### TASK OBJECTIVE
In the data below, locate each line with the word "agent" and list it.

= Beginning of Section =

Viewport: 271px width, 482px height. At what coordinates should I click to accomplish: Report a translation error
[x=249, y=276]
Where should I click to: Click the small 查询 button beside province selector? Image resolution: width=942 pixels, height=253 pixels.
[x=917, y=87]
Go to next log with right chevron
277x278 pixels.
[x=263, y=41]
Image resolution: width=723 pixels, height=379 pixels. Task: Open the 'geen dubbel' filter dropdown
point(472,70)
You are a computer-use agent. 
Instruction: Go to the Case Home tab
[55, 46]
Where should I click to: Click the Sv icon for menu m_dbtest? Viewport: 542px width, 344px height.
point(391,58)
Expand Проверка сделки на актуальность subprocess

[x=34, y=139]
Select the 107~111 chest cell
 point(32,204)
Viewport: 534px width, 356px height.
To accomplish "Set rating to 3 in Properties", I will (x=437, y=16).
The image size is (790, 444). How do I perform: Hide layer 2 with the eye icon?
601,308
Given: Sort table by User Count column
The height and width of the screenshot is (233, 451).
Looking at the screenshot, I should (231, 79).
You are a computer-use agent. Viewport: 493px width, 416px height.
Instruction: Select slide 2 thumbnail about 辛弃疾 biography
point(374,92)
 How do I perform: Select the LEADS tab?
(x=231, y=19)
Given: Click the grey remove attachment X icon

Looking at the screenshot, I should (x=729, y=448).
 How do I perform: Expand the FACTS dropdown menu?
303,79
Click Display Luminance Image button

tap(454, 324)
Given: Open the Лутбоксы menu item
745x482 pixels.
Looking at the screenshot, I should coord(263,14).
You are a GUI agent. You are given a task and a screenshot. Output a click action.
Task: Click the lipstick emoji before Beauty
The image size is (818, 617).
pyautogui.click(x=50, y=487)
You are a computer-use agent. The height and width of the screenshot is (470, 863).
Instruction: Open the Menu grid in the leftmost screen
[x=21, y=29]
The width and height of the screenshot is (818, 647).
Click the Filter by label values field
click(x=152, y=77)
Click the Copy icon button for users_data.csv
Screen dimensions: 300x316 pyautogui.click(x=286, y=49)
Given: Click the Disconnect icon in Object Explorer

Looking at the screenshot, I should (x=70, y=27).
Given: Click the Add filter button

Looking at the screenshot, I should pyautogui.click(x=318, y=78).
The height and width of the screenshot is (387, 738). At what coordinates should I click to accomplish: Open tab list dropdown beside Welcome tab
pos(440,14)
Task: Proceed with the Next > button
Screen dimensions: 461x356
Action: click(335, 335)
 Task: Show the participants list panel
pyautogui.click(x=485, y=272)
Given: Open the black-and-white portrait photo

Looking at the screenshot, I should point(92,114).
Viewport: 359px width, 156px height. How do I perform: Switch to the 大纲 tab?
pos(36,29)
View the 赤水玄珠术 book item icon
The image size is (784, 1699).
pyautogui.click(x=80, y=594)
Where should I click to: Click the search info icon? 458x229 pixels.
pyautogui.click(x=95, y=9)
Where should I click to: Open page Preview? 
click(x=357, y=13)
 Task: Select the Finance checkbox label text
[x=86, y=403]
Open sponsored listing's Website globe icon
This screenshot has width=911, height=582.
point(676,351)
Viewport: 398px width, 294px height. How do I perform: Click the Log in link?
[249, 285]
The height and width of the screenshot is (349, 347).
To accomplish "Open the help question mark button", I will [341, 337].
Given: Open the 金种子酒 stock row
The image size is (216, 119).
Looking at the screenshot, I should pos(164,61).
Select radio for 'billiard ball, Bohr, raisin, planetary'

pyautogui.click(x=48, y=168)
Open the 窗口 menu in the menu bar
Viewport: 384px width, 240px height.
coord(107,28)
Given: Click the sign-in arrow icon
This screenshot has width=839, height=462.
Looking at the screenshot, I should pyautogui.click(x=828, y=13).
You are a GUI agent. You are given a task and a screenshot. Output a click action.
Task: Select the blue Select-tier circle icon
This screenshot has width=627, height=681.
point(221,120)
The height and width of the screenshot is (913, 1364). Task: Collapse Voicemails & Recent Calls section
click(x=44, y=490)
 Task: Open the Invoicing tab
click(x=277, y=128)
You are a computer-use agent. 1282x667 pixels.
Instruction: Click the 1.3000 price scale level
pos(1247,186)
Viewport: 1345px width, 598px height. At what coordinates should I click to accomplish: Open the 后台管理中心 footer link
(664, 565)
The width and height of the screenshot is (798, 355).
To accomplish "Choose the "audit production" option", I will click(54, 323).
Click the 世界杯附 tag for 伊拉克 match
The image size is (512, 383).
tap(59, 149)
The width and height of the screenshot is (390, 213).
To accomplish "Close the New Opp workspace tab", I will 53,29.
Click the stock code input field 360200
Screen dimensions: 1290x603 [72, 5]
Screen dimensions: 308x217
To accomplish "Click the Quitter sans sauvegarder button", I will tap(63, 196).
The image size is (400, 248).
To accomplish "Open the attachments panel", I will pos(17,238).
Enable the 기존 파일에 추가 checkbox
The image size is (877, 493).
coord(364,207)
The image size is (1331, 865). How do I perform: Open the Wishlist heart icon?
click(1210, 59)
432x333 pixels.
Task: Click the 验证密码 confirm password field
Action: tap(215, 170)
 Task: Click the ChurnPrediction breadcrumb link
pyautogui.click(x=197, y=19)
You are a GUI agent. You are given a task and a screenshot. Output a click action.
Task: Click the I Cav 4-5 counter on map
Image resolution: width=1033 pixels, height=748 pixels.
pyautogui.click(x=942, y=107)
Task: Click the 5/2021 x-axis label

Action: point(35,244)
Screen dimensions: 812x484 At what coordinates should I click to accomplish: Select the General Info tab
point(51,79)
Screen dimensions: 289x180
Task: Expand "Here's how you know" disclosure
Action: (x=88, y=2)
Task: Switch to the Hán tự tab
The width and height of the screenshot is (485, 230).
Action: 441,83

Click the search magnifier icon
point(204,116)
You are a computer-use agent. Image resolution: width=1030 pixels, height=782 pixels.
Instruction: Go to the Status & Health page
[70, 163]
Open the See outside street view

= End of Section =

### PROBLEM SOLUTION
You are a computer-use agent. 
You are a computer-use agent. Viewport: 493px width, 416px height.
You are a GUI agent. You are given a task and a screenshot. Output a click action.
You are a computer-use agent. The height and width of the screenshot is (470, 863).
You are a GUI agent. You are given a task and a screenshot. Output a click action.
You are a computer-use agent. 1282x667 pixels.
You are a GUI agent. You are given a task and a screenshot. Output a click action.
You are a computer-use agent. Image resolution: width=1030 pixels, height=782 pixels.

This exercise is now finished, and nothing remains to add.